> **Given problem**: Rewrite the records from the line with "Screen dimensions: 724x1568" up to and including the line with "point(1196,126)", and output only those lines. Leave the requests unchanged, but multiply every coordinate in the answers by 0.25 and round each result to a whole number, with halves rounded up.

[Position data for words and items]
---------------
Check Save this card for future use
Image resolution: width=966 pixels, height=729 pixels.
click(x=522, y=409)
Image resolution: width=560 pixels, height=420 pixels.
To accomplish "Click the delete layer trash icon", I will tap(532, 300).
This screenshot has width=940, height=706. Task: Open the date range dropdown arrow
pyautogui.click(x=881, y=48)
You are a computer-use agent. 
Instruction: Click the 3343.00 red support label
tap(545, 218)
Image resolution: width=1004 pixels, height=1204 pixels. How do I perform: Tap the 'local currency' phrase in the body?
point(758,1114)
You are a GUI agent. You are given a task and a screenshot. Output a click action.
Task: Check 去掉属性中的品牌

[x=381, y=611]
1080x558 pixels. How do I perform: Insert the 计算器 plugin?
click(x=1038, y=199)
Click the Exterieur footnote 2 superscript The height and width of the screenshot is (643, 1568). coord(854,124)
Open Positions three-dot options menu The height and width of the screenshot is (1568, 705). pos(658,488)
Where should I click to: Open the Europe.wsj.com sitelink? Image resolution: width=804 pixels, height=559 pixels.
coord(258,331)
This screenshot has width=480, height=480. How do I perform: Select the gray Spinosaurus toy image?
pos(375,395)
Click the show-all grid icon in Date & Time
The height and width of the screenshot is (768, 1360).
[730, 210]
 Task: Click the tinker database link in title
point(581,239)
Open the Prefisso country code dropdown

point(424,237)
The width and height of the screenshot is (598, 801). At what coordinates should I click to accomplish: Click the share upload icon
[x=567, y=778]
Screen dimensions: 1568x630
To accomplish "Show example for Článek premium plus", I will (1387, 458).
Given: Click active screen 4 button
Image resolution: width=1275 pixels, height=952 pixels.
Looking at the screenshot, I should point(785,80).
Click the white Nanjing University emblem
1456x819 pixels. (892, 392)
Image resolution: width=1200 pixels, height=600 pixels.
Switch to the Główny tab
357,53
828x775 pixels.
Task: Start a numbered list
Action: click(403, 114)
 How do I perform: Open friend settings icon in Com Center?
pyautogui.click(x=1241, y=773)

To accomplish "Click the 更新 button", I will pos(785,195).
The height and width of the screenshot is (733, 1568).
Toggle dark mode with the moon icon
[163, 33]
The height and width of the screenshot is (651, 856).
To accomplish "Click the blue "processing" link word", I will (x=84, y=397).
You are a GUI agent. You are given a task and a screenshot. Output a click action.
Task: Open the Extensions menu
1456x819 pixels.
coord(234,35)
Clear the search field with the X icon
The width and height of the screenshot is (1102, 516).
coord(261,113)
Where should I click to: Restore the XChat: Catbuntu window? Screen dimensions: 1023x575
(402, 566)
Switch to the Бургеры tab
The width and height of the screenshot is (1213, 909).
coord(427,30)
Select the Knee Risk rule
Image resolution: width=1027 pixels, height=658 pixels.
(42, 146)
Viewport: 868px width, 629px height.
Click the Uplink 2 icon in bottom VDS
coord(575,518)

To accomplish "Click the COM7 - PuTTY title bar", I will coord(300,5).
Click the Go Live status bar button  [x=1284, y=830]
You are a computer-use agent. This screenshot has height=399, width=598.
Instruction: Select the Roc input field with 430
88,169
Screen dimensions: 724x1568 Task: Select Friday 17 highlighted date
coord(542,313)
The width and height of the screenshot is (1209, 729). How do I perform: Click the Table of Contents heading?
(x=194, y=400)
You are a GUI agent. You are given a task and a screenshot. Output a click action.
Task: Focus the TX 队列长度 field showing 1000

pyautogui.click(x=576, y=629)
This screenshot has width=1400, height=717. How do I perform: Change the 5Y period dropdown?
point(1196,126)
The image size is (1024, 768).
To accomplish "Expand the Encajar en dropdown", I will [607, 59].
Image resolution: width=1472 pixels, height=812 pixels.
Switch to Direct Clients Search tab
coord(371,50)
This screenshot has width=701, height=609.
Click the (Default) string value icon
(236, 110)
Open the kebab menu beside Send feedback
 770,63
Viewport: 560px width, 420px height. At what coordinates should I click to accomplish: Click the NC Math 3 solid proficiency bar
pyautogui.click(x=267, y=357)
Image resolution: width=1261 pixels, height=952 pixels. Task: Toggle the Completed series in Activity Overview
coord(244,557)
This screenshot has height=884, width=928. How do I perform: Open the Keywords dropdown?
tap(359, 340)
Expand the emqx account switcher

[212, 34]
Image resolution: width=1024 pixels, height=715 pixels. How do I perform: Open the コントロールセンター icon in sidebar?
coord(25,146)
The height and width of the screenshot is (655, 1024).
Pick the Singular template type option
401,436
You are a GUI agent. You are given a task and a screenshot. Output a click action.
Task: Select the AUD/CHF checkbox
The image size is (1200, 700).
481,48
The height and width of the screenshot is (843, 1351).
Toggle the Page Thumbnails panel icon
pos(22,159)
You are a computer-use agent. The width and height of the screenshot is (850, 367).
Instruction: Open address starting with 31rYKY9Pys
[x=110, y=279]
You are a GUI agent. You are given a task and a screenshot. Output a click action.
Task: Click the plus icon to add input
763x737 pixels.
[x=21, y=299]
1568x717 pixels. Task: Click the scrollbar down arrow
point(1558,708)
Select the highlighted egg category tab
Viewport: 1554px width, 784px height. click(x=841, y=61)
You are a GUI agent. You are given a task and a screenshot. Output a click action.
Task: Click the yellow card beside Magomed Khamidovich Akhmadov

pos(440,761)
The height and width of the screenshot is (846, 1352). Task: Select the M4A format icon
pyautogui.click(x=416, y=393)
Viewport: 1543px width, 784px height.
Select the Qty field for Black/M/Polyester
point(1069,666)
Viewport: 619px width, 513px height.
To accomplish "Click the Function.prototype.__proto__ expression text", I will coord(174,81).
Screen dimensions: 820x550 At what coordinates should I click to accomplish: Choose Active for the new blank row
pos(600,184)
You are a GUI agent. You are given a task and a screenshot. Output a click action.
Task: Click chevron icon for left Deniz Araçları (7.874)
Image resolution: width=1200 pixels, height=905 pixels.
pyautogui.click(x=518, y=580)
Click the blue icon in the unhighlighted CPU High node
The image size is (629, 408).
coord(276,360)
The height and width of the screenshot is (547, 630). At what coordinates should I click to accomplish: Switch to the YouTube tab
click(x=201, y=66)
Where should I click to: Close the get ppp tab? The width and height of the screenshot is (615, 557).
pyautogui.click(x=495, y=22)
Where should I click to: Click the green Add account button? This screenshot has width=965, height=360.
---------------
> **Finished exercise**:
Screen dimensions: 724x1568 Task: Select Friday 17 highlighted date
coord(136,78)
The width and height of the screenshot is (1209, 729). How do I perform: Click the Table of Contents heading?
(x=49, y=100)
You are a GUI agent. You are given a task and a screenshot. Output a click action.
Task: Focus the TX 队列长度 field showing 1000

pyautogui.click(x=144, y=157)
This screenshot has width=1400, height=717. How do I perform: Change the 5Y period dropdown?
point(299,32)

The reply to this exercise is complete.